By Yu Zhuang
In the realms of modern software development and data processing, batch processing jobs play a vital role. They are commonly utilized in areas that demand extensive computing resources, such as data processing, simulation, and scientific computing. With the advent of cloud computing, services like Alibaba Cloud Batch Compute offer platforms to manage and execute these batch jobs.
As the cloud-native movement and Kubernetes ecosystem evolve, an increasing number of applications are being hosted on Kubernetes, including online applications, middleware, and databases. The question arises: Can offline tasks and batch computing also be executed on this unified Kubernetes platform? The answer is affirmative. Kubernetes clusters equipped with distributed Argo Workflows[1], which are built on the open-source Argo Workflows[2] project, adhere to open-source workflow standards. They are capable of orchestrating offline tasks and batch computing tasks, running them in a serverless fashion, which simplifies operations and maintenance while reducing operational costs.
With Kubernetes clusters for distributed Argo Workflows, orchestrating workflows becomes a breeze. Each step of a workflow is executed in a container, allowing for efficient handling of compute-intensive jobs such as large-scale machine learning, simulation, and data processing within a brief time frame. These clusters also facilitate rapid execution of CI/CD pipelines.
This article explores the distinctions between mainstream batch computing systems and Kubernetes clusters for distributed Argo Workflows. It also examines how to transition offline tasks and batch computing to these Kubernetes clusters for distributed Argo Workflows.
A job is a task unit, such as a shell script, a Linux executable, or a Docker container image, that you submit to a batch computing system. The system allocates computing resources within a computing environment to execute the job.
Array jobs are a collection of similar or identical jobs submitted and executed as a group. Though sharing the same job definition, each job can be identified by an index and may process a different dataset or perform a variation of the task.
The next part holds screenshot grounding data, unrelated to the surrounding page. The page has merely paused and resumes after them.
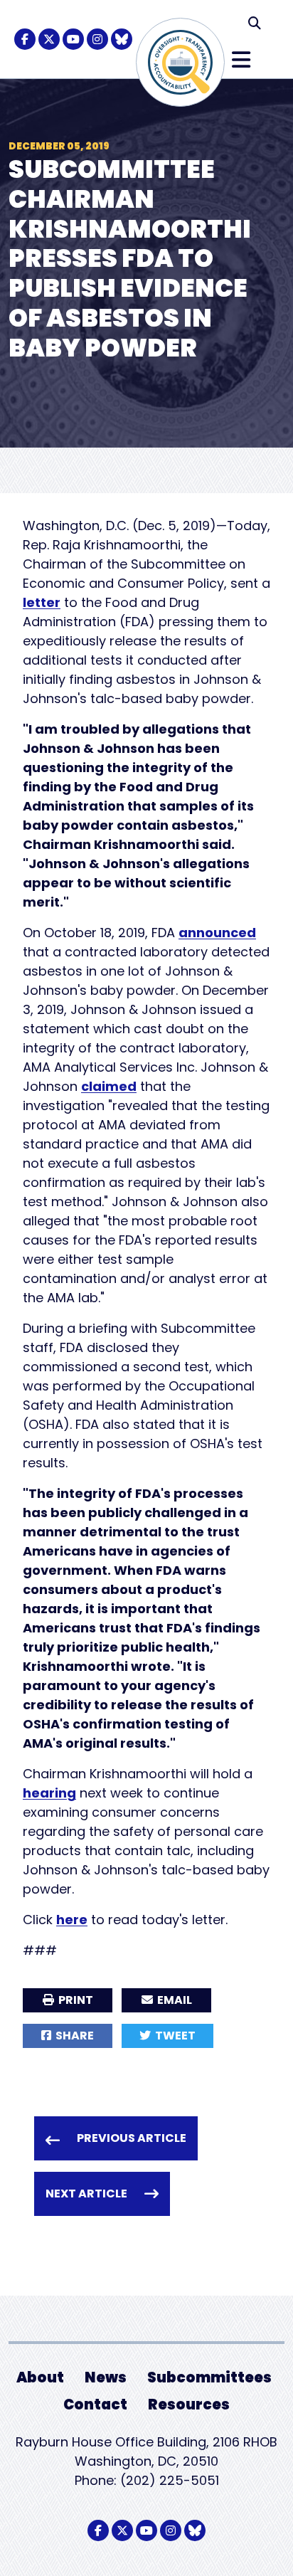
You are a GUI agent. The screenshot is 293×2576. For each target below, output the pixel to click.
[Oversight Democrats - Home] (180, 62)
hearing (49, 1793)
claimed (109, 1086)
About (40, 2377)
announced (217, 932)
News (106, 2377)
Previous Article (131, 2138)
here (71, 1919)
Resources (189, 2404)
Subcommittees (209, 2377)
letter (41, 602)
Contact (95, 2404)
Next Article (86, 2193)
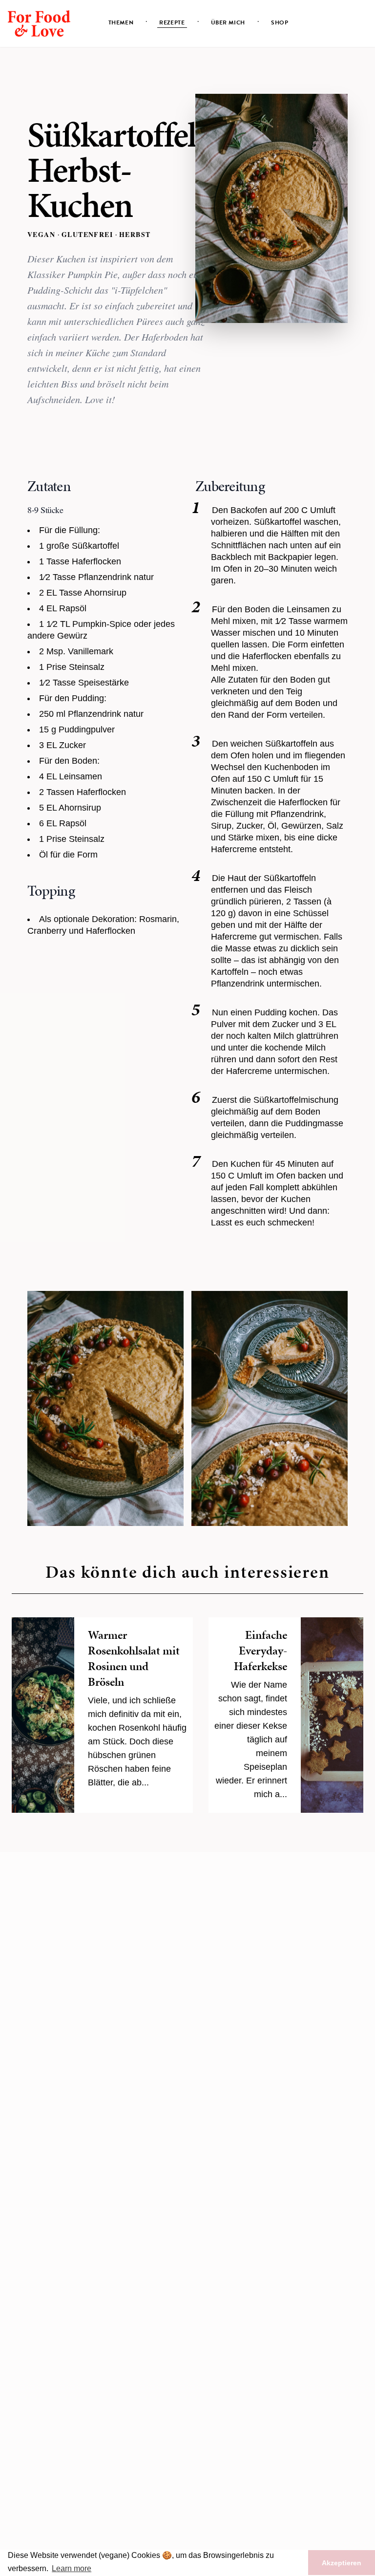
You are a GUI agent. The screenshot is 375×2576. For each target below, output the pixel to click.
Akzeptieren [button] (341, 2563)
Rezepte (172, 22)
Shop (279, 22)
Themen (121, 22)
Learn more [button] (71, 2568)
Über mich (228, 22)
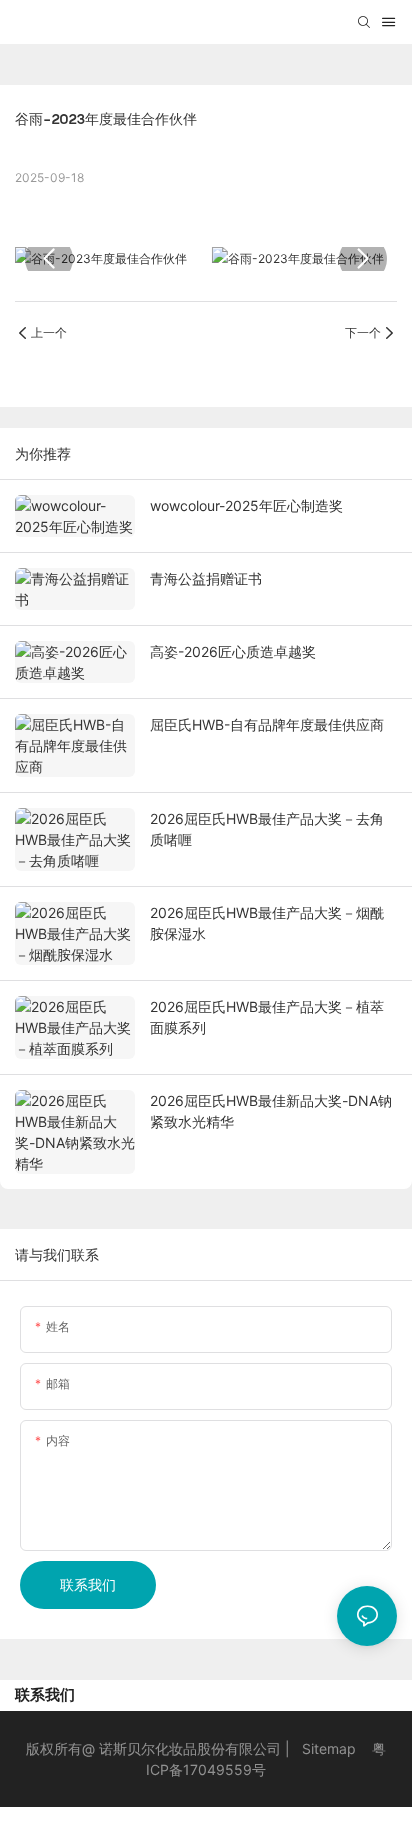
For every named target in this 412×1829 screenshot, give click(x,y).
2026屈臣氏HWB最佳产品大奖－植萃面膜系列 (267, 1017)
A job definition outlines how to run a job. It is created before executing a job and typically includes the image for running the job, specific commands and parameters, required CPU and memory, environment variables, and disk storage.
Jobs are submitted to a specific job queue in the batch computing system, where they wait until scheduled for execution. Job queues can have assigned priorities and be linked to specific computing environments.
A compute environment consists of the computing resources allocated for running jobs. It requires specifications such as the virtual machine model, the maximum and minimum vCPU numbers, and the pricing for spot instances.
A template defines a task (or job) and is an integral component of a workflow. Each workflow must include at least one template, which specifies the Kubernetes containers to be executed and their corresponding input and output parameters.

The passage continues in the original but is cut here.